Return every record exactly as written.

═════ Source material

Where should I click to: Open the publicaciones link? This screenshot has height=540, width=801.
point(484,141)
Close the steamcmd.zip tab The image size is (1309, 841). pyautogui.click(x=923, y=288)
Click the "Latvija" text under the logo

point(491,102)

══════════

Response box:
Where should I click to: Open the publicaciones link? This screenshot has height=540, width=801.
point(484,141)
Close the steamcmd.zip tab The image size is (1309, 841). pyautogui.click(x=923, y=288)
Click the "Latvija" text under the logo

point(491,102)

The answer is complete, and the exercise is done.